VANCOUVER, BRITISH COLUMBIA -- (Marketwired) -- 05/08/14 -- VMS Ventures Inc. (TSX VENTURE: VMS) ("VMS Ventures" or the "Company") is pleased to announce that it has arranged a non-brokered private placement of 2,433,333 flow-through units ("FT Units") at a price of $0.30 per FT Unit for gross proceeds of $730,000 and 2,520,000 units ("Units") at a price of $0.25 per Unit for gross proceeds of $630,000, the private placement is fully subscribed.
Each FT Unit will consist of one flow-through common share and one-half of one non flow-through common share purchase warrant in the capital of the Company. Each whole share purchase warrant (a "FT Warrant") is exercisable into one common share of the Company for a period of 18 months from closing at a price of $0.35 per common share.
Each Unit will consist of one common share and one-half of one common share purchase warrant in the capital of the Company. Each share purchase warrant (a "Warrant") is exercisable into one common share of the Company for a period of 18 months from closing at a price of $0.35 per common share.
The Company will pay to finders a cash commission of 6% of the gross sales of FT Units and Units and issue to finders 6% of the number of FT Units and Units sold in finder's warrants (the "Finder's Warrants"), with each Finder's Warrant being exercisable for 18 months at a price of $0.25 per common share. The company has allocated a portion of the financing to subscribers found by Secutor Capital Management Corp., an IIROC member firm.

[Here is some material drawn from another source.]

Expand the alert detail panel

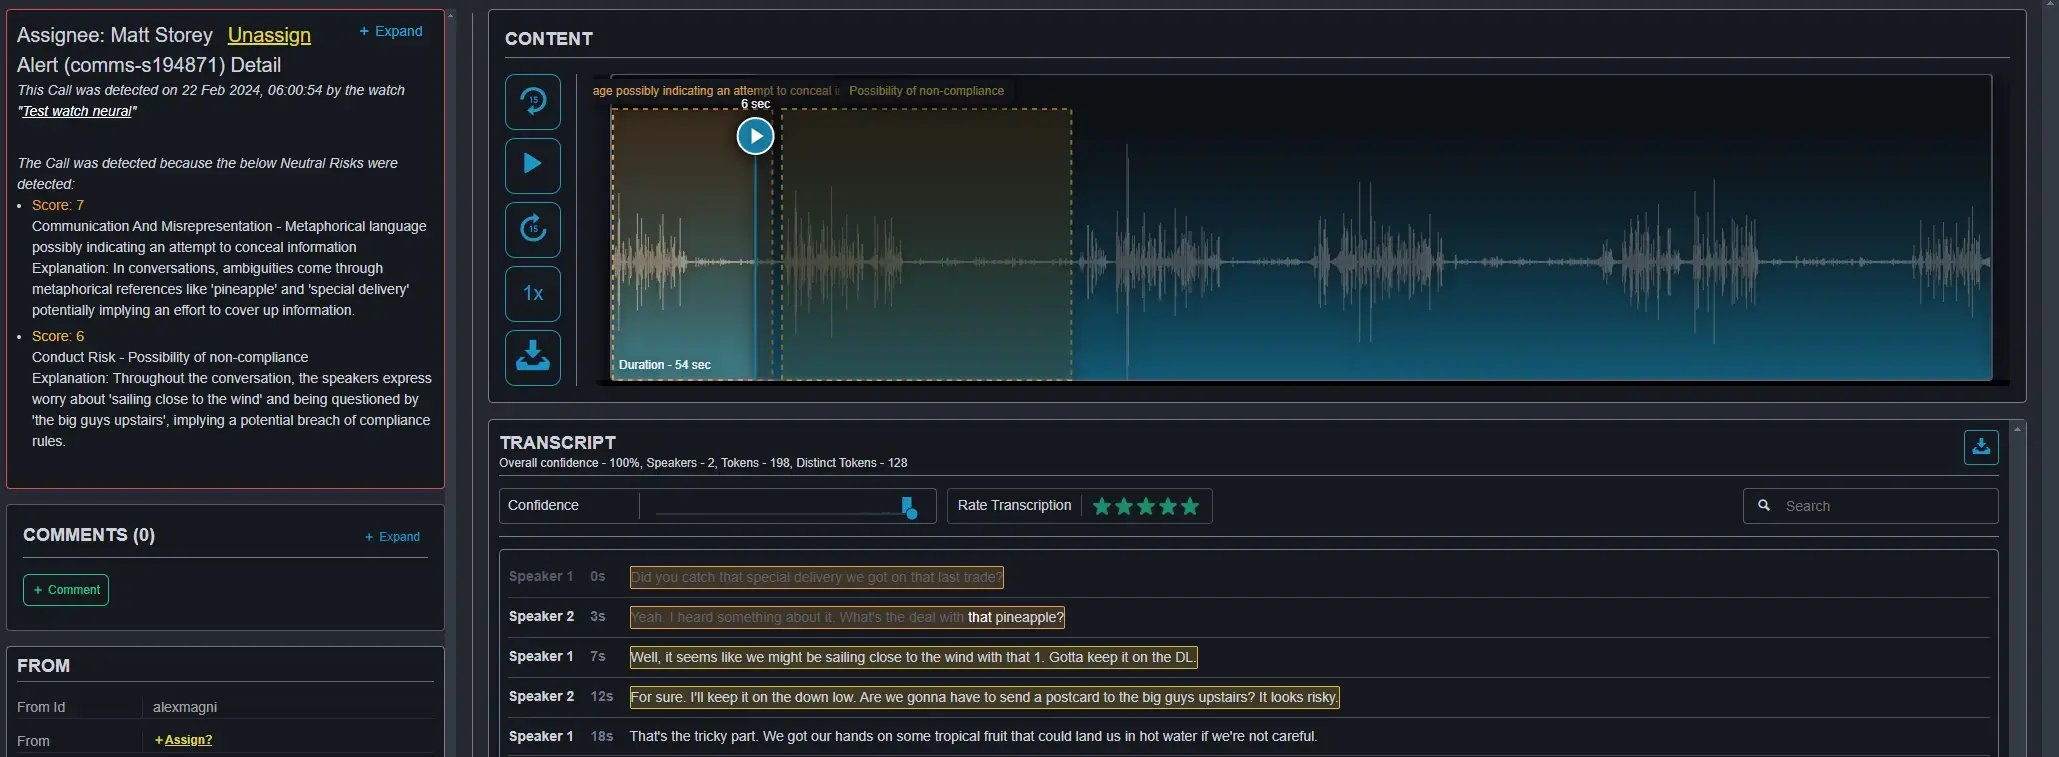(391, 31)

All the securities issuable will be subject to a four-month hold period from the date of closing. Certain insiders will be participating in the private placement. The private placement is subject to the approval of the TSX Venture Exchange.
The proceeds received from the FT Units will be used by the Company to incur qualified Canadian Exploration Expenses on the Company's Canadian properties located in Canada and for the Manitoba Mineral Exploration Tax Credit, and the proceeds from the NFT Units will be used for investment in the private placement of North American Nickel Inc. ("NAN") as detailed in the news release of NAN of May 8, 2014.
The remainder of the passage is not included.